I guess if we had to, we could just add these judges as names only, without including position information, and make a ticket for doing the position information later. Still, we'd at least need their full names (which are in the disclosures).

ghost commented 4 years ago

Using the last name given in the file name, it appears that some of these are misspelled and we have records for them. For example:

Barrry-MT_R_15_Page_068 : Maryanne Trump Barry : https://www.courtlistener.com/person/189/maryanne-trump-barry/

Bennet-RD. J3. 04. MD : Richard D. Bennett : https://www.courtlistener.com/person/253/richard-d-bennett/

Boulare-RF. J3. 09. NV_R_15 : Richard Franklin Boulware : https://www.courtlistener.com/person/338/richard-franklin-boulware-ii/

There are still plenty of records that need to be added, however.
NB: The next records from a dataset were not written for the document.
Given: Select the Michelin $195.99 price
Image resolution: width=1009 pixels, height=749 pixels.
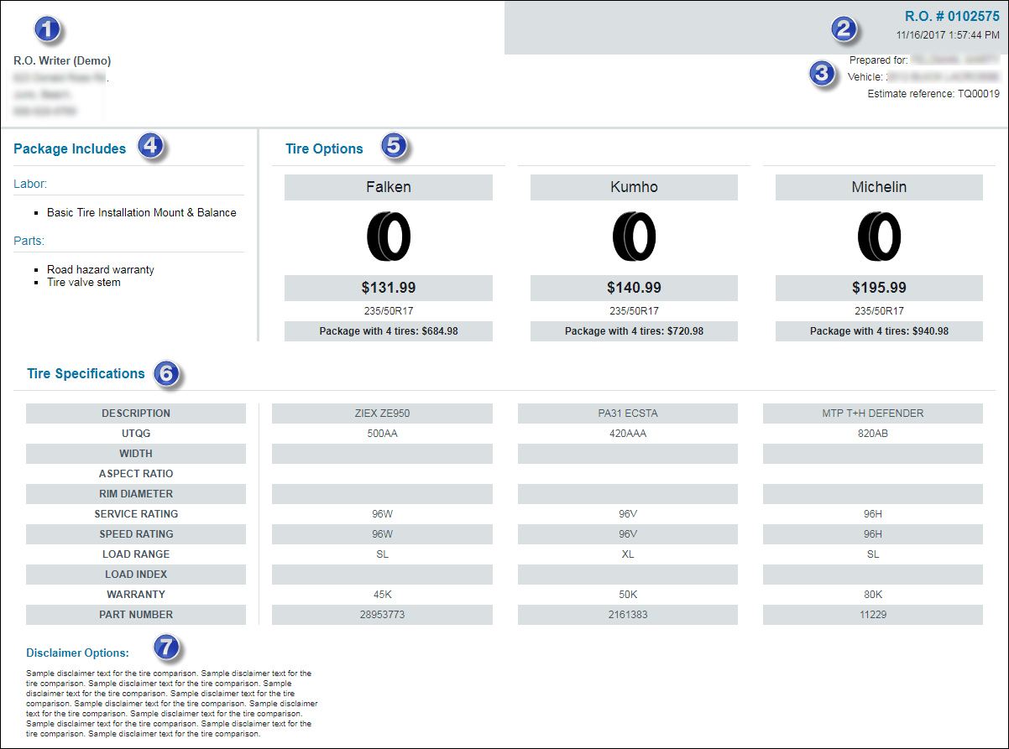Looking at the screenshot, I should tap(879, 288).
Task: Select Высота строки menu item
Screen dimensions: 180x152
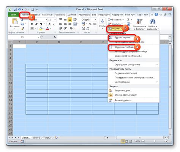Action: click(123, 38)
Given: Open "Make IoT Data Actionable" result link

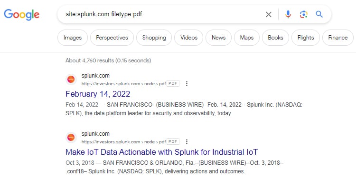Looking at the screenshot, I should [x=162, y=152].
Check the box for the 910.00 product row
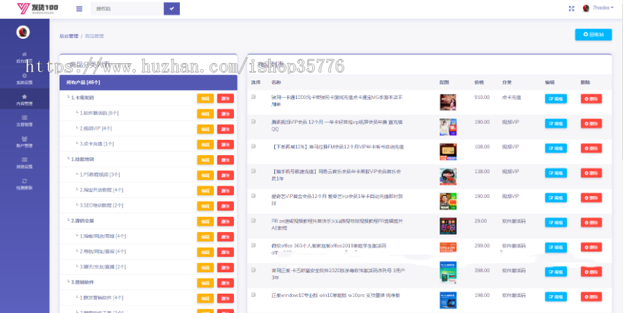Screen dimensions: 623x313 tap(254, 97)
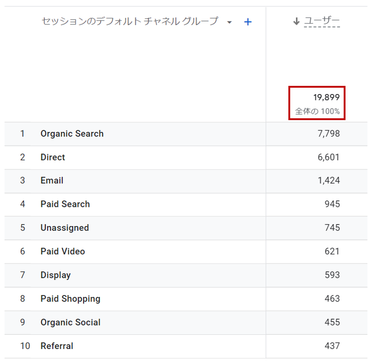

flooie commented 4 years ago

We will Hopefully be extracting better names soon. But it’s sad the file names are poor.

Sent from my iPhone

On Jun 14, 2020, at 10:45 AM, jonashleyo notifications@github.com wrote:

 Using the last name given in the file name, it appears that some of these are misspelled and we have records for them. For example:

Barrry-MT_R_15_Page_068 : Maryanne Trump Barry : https://www.courtlistener.com/person/189/maryanne-trump-barry/

Bennet-RD. J3. 04. MD : Richard D. Bennett : https://www.courtlistener.com/person/253/richard-d-bennett/

Boulare-RF. J3. 09. NV_R_15 : Richard Franklin Boulware : https://www.courtlistener.com/person/338/richard-franklin-boulware-ii/

There are still plenty of records that need to be added, however.

— You are receiving this because you modified the open/close state. Reply to this email directly, view it on GitHub, or unsubscribe.

aekey1 commented 4 years ago

I re-ran person queries by matching on the last name and first initial I parsed from file names. There were 592 names that with no match in people db. I also parsed names from the judicial watch files and looked for matches on first name and last name, and there were 120 judges in that subset that didn't have a match in people db. https://docs.google.com/spreadsheets/d/1dbp9EVBLm4_FcVJE_MGTkBf4HX4bEeB5iYETzK2trq8/edit?usp=sharing

I also revised our document counts, we originally counted 29,000 individual files, and after grouping the split documents we have 25,500 documents https://docs.google.com/spreadsheets/d/1zPm0wDVNTo-PFugLLhFGvah3w8MWMYTqYsROBATUztI/edit?usp=sharing

mlissner commented 4 years ago

Closing. @flooie sent me a big fixture file that had about 500 judges in it, and I used loaddata to get it into the heart of the beast.

Thank you all for the hard work on this one. Seems like it proved to be quite a challenge.